Newt Gingrich accused President Obama on Wednesday of a secret “radical” plot to end work requirements in welfare reform, brushing aside denials from both the Republican architect of the 1996 bill and the Democratic president who signed it into law.
“I think on the hard left, there is an unending desire to create a dependent America,” Gingrich said.
“It’s not just that Obama is a radical, it’s that the people he appoints are more radical,” he said.” Gingrich also accused Secretary of Health and Human Service Kathleen Sebelius of lying when she pledged to veto state requests to water down work requirements in welfare.
Gingrich joined Mitt Romney and other Republican leaders in contrasting former President Bill Clinton, whom they now hold up as a model of bipartisanship, with Obama.
“In many ways Obama is the anti-Clinton,” Gingrich, who clashed frequently with the president as speaker of the House in the 1990s, told reporters. “Clinton tried to move the party to the center, Obama’s moved it to the left.”
Gingrich also gushed of his former target: “I hope every American when they watch Bill Clinton speak will realize how much weaker and less effective Obama is than the man who is nominating him.” He called Obama “a direct threat to my two grandchildren’s future.”
But Gingrich’s repeated insistence that Obama had gutted work requirements in welfare were flatly false. Despite Gingrich’s praise, Clinton himself decried the latest attacks from the right as “not true” and “misleading.” The Republican aide who crafted the 1996 law, Ron Haskins, said Wednesday that “there’s no plausible scenario under which it really constitutes a serious attack on welfare reform.”
Gingrich said of Haskins’s rebuttal: “I’m sorry that he has such a lack of imagination.”
The HHS memo announcing the new waiver policy explicitly prohibited any changes that would result in fewer jobs for welfare recipients. Romney and Gingrich’s charge also pits them against the Republican governors in Utah and Nevada who requested the waivers. Romney joined dozens of other Republicans in calling for similar changes in a 2005 letter, saying they would help them better administer the program.

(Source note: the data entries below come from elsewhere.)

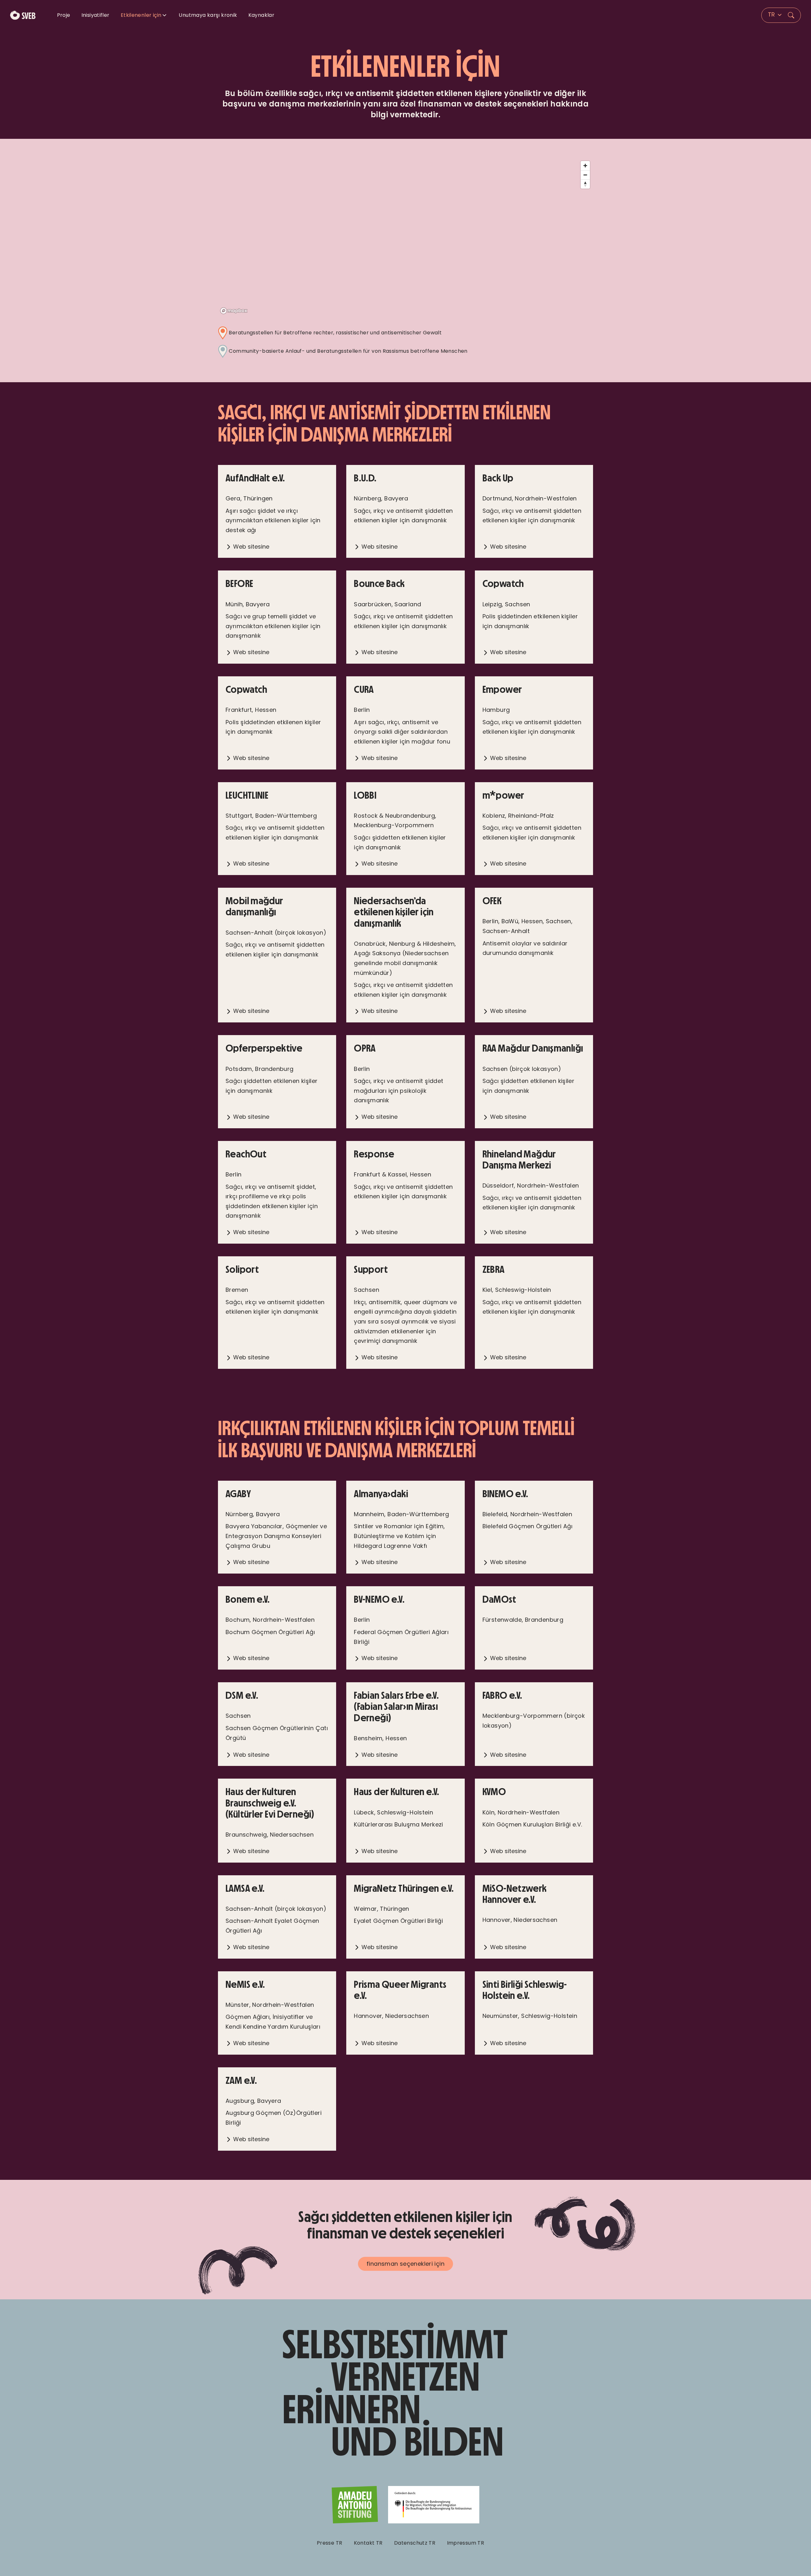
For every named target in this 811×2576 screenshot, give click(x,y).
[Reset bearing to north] (585, 184)
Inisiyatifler (95, 15)
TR (772, 14)
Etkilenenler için (141, 15)
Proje (63, 15)
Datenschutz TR (414, 2543)
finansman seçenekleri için (405, 2264)
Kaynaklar (261, 15)
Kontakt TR (368, 2543)
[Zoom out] (585, 174)
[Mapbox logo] (234, 310)
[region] (405, 237)
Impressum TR (465, 2543)
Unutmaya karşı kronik (208, 15)
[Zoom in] (585, 165)
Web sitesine (250, 547)
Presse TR (329, 2543)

Gingrich dismissed the bipartisan push for waivers, arguing that Utah Gov. Gary Herbert and Nevada Gov. Brian Sandoval “have said bluntly they did not ask for this.” While trying to stay out of the political fray, both governors claim that their own requests were not intended to weaken work requirements, a position the White House says vindicates their changes. Utah’s letter to HHS asking for flexibility in what activities counts toward federally approved work requirements, for example, is similar to language in the HHS memo Republicans claim as their smoking gun.